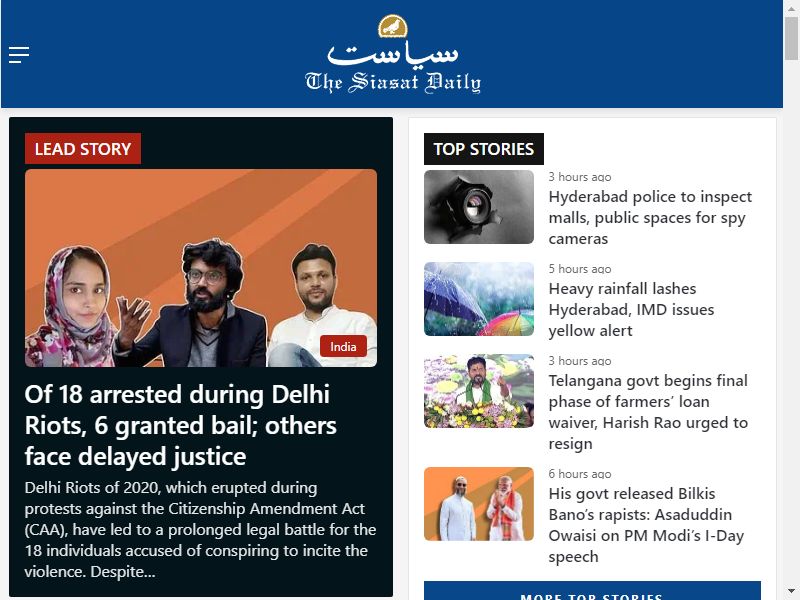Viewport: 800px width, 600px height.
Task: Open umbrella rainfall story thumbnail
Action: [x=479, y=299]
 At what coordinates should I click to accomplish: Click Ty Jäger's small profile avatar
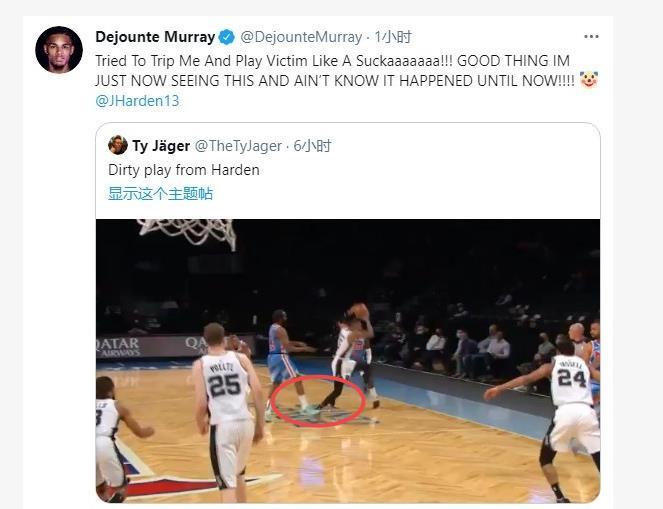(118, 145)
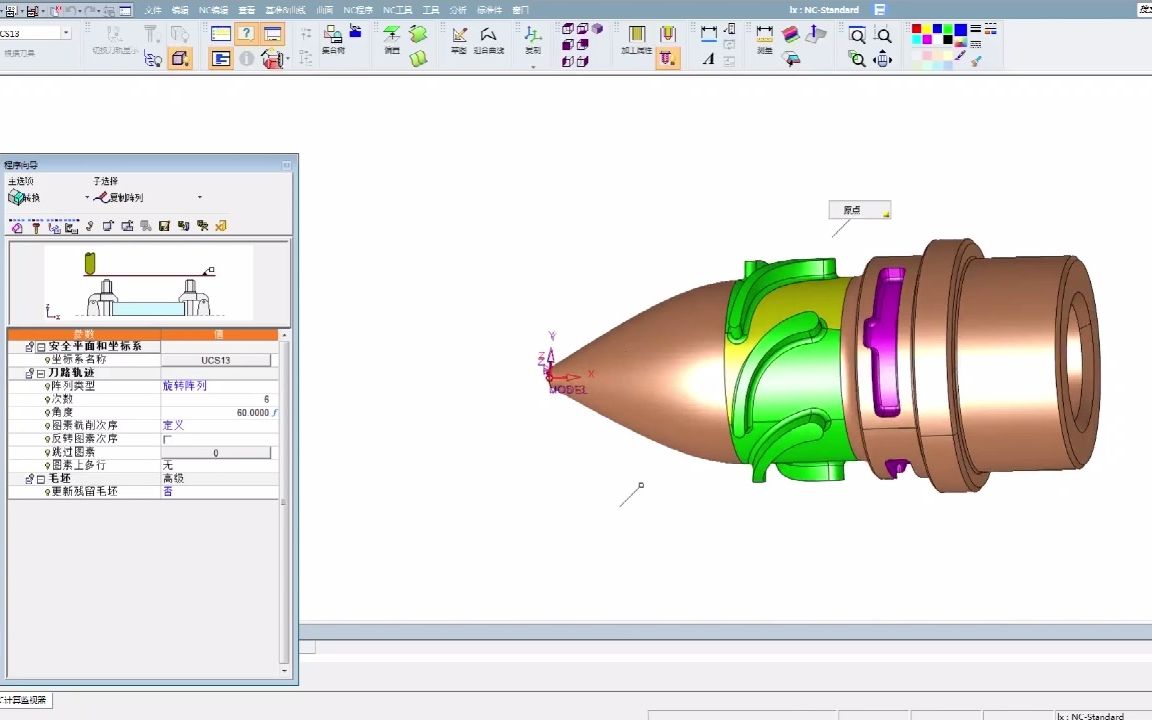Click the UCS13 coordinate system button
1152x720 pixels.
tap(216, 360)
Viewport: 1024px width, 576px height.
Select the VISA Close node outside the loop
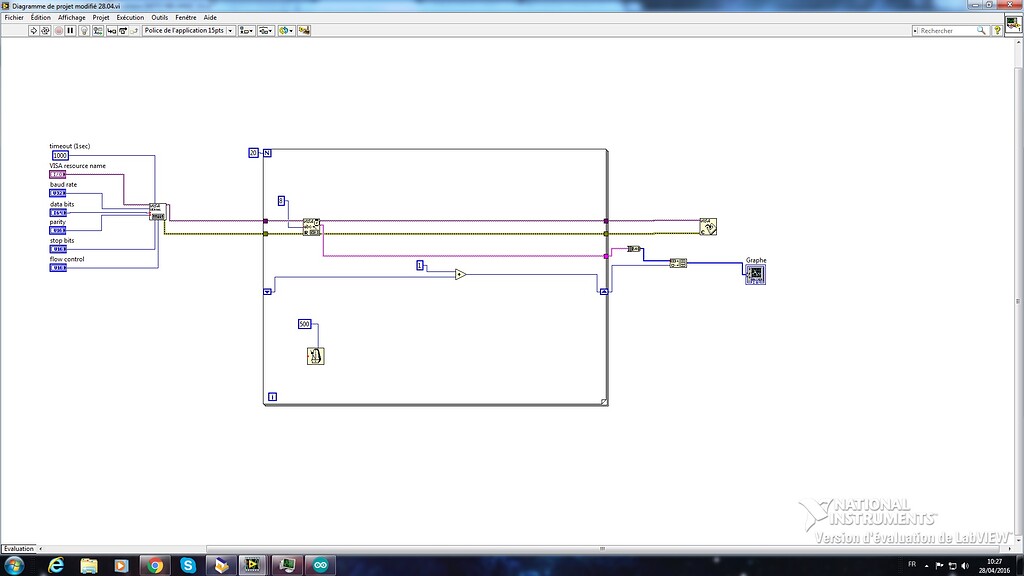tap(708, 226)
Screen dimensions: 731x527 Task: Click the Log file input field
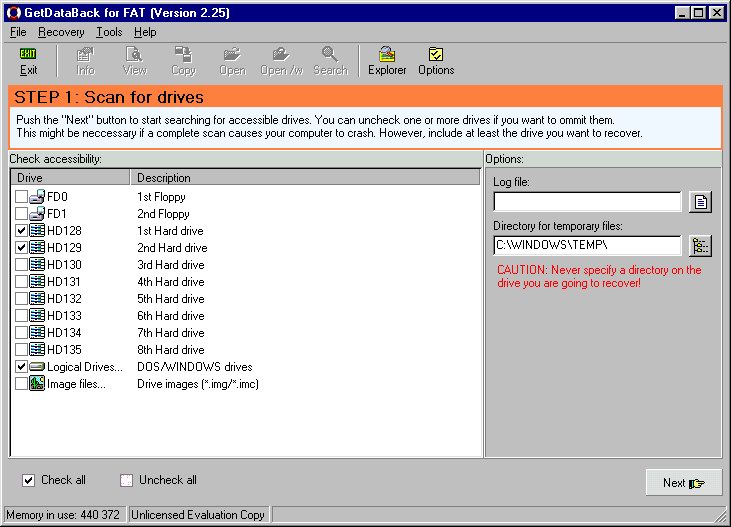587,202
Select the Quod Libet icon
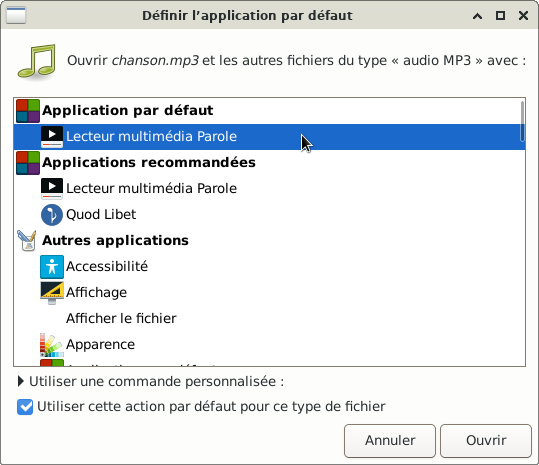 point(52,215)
============
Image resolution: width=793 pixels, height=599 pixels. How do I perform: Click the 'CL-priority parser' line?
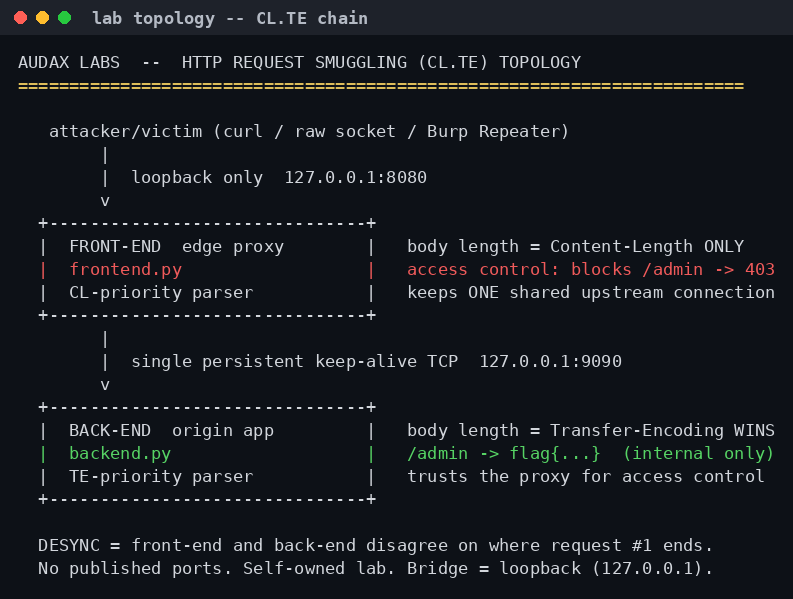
============
#### [Exercise]
Quote the items word for word, starting at the line that contains "Viewport: 800px width, 600px height." and ending after the line that contains "point(52,215)". Leave the pictures out of your answer.

#### [Answer in full]
Viewport: 800px width, 600px height.
Task: Open umbrella rainfall story thumbnail
Action: [x=479, y=299]
 At what coordinates should I click to accomplish: Click Ty Jäger's small profile avatar
(118, 145)
Click the UCS13 coordinate system button
1152x720 pixels.
tap(216, 360)
Viewport: 1024px width, 576px height.
Select the VISA Close node outside the loop
tap(708, 226)
Screen dimensions: 731x527 Task: Click the Log file input field
587,202
Select the Quod Libet icon
 point(52,215)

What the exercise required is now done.